FIGURE 21-1 Subluxated cervical spine (L) and its correction to an Orthogonal alignment (R) as viewed on pre and post nasium X-rays.

A single reported case revealed a patient’s upper cervical Subluxation being reduced significantly after a NUCCA upper cervical Adjustment.28 The patient was then sent to a practitioner who used diversified/Maitland Manipulation. When the patient returned to the NUCCA doctor, X-rays were once again taken, revealing that the misalignments had increased more than the original Subluxation. The patient was readjusted by the NUCCA doctor, and the Subluxation was reduced once again. Indeed, if improved cervical alignment is a clinical goal, then postradiographic assessment is necessary to determine the degree of correction or if an increase in misalignment factors has occurred.

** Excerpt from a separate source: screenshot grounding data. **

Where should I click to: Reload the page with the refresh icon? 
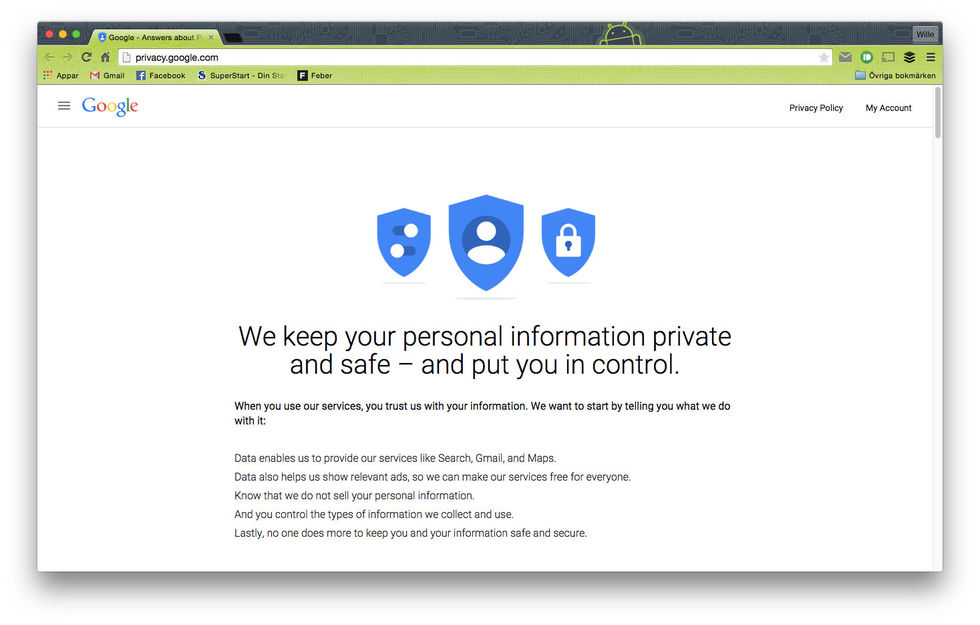pyautogui.click(x=86, y=57)
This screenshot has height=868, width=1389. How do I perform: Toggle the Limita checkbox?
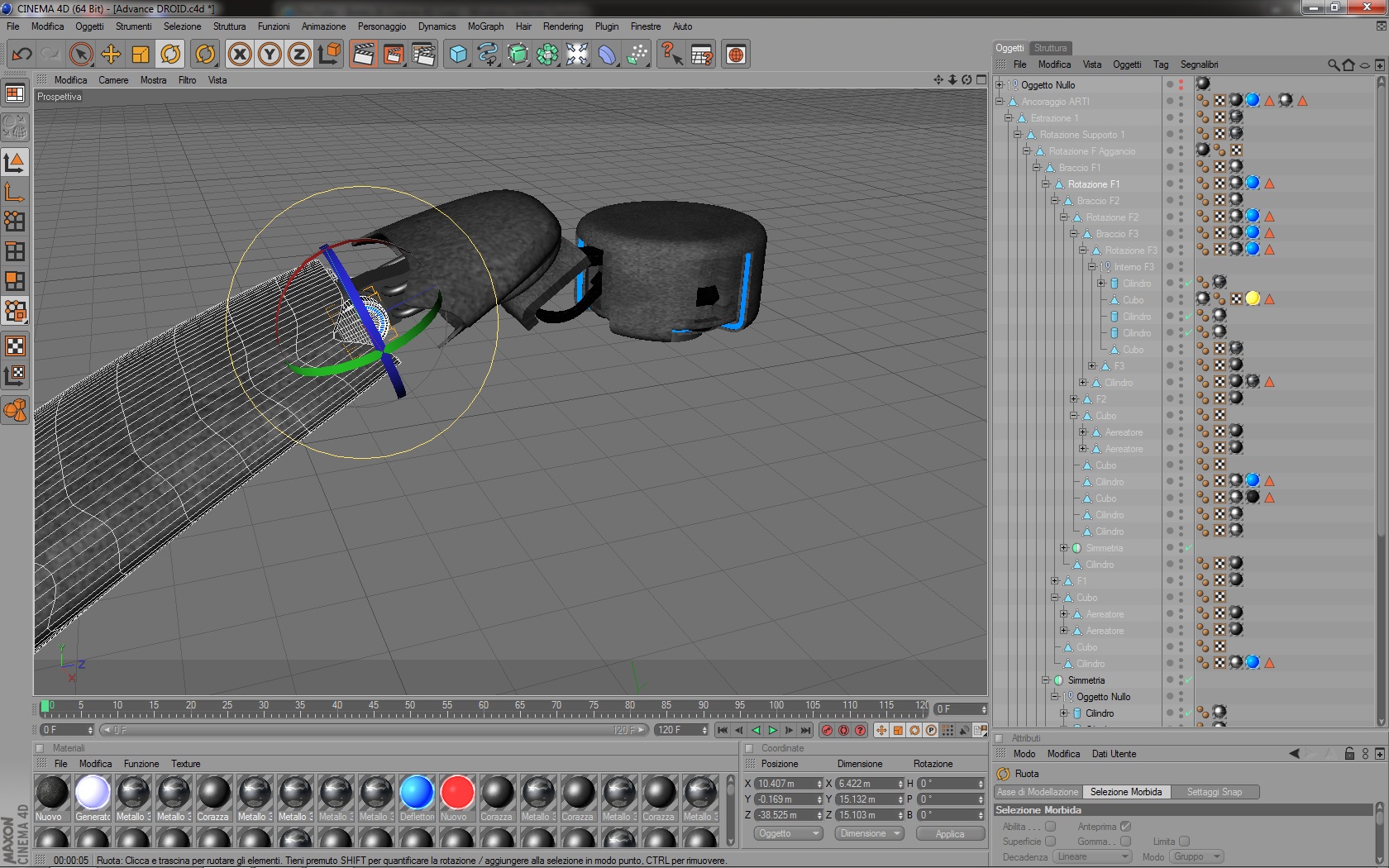(x=1184, y=842)
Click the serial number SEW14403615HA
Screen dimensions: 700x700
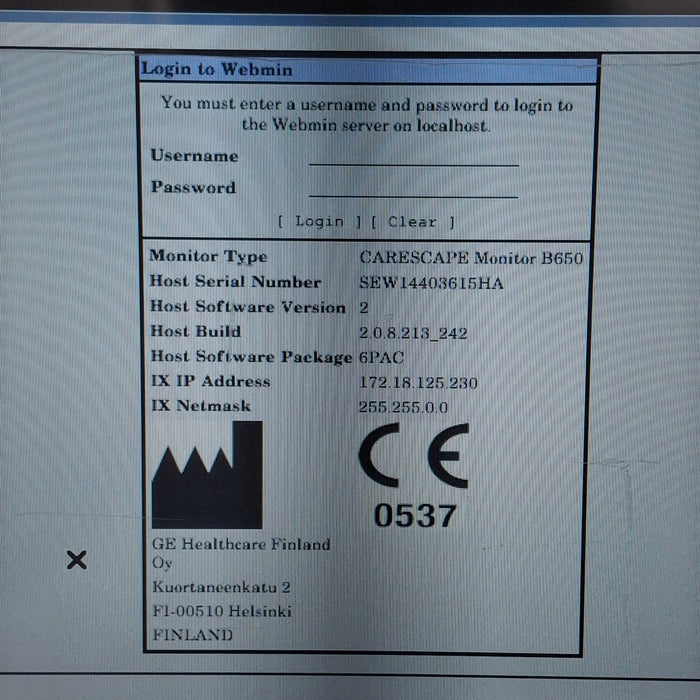[x=431, y=283]
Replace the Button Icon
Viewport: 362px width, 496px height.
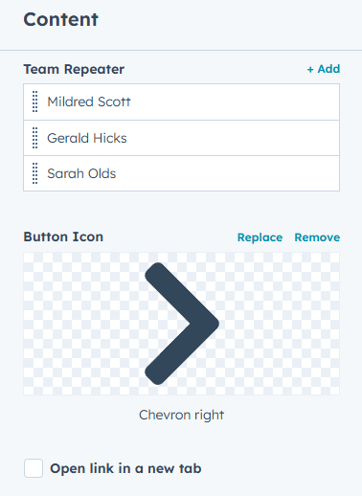(x=260, y=237)
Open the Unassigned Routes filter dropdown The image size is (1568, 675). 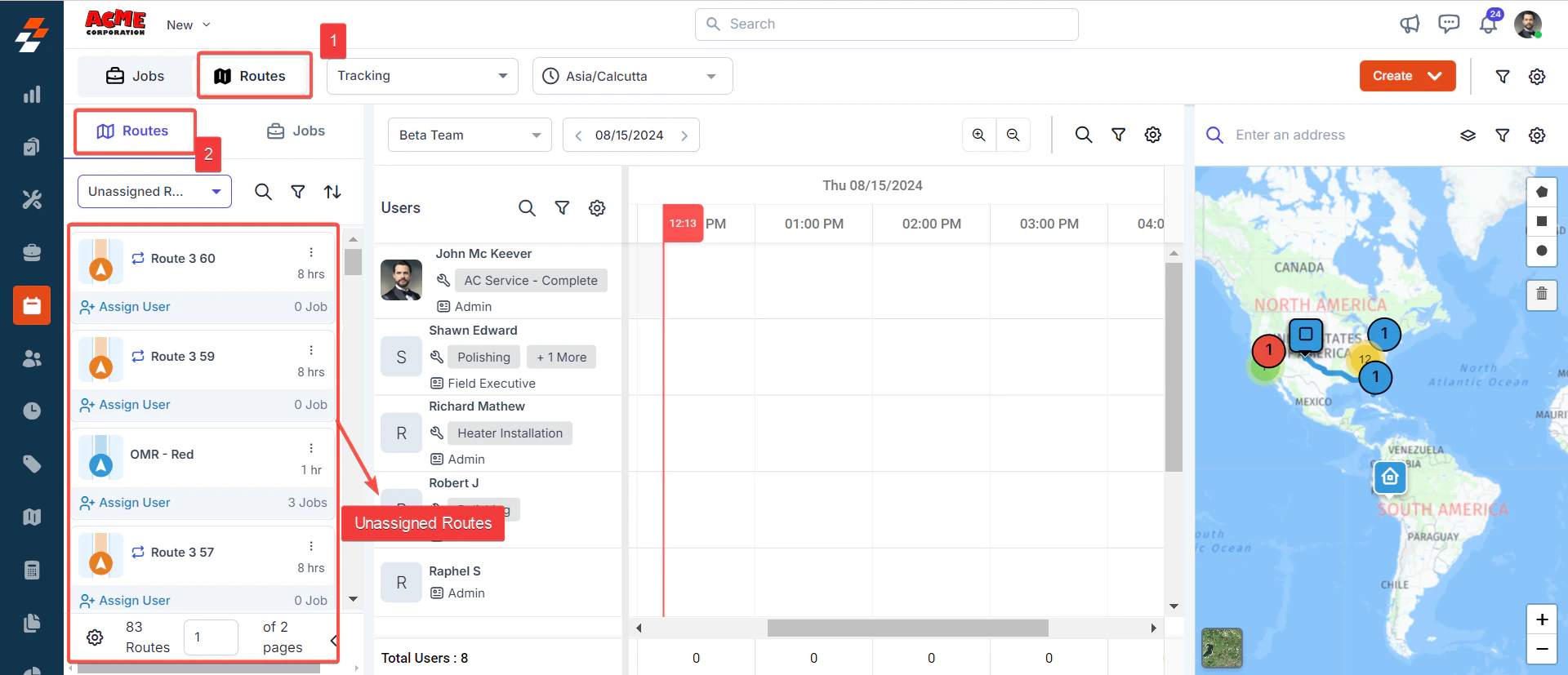coord(154,191)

A series of case studies has been published that reviewed significant errors in adjusting vectors that occurred in an upper cervical practice for various reasons.29 The upper cervical technique appeared to cause temporary iatrogenic symptomatic reactions in the unsuspecting patients, which included headache, dizziness, and pain in the neck, low back, leg, and foot. Once the errors were discovered and the Adjustment was modified, the symptoms were reversed. This phenomenon is an important finding as some believe that the specific upper cervical Adjustment is innocuous and ineffective because the patient feels very little force during the procedure. This type of Adjustment is too gentle to “injure” the patient, but osseous structures are realigned, and the central nervous system is affected in the process. The “seasoned” doctor understands that the most significant negative outcome lies in not correcting the Subluxation, which prevents the patient from experiencing optimum neurological integrity. As Knutson states:

Manipulations of the upper cervical spine are likely to cause only partial corrections in some percentage of patients. A partial correction could leave remnants of postural distortions that result in repetitive treatment, and/or could cause iatrogenic symptoms that are acute—headache, dizziness, etc.—and/or chronic—postural problems that later become symptomatic expressive.29

Various authors have criticized the use of radiography for biomechanical analysis of the spine.30,31,32 However, Harger et al.33 have revealed that 51% of chiropractors routinely take X-rays for biomechanical and postural assessment. It was also found that 63% of doctors of chiropractic used radiographic line drawing to
locate vertebral Subluxations. This type of patient evaluation is taught in most chiropractic colleges and by many mainstream chiropractic techniques. X-ray analysis for the purpose of characterizing vertebral Subluxations is within the standard of care of the chiropractic profession and is further supported by the International Chiropractors Association34 and Council on Chiropractic Practice35 clinical practice guidelines. A 2005 paper published in Clinical Chiropractic36 highlighted the importance of taking X-rays, from a safety standpoint, before administering care for patients with little to no cervical spine symptoms. The paper also makes a compelling and cogent case for the clinical and scientific rationale for taking cervical X-rays for the purpose of biomechanical assessment.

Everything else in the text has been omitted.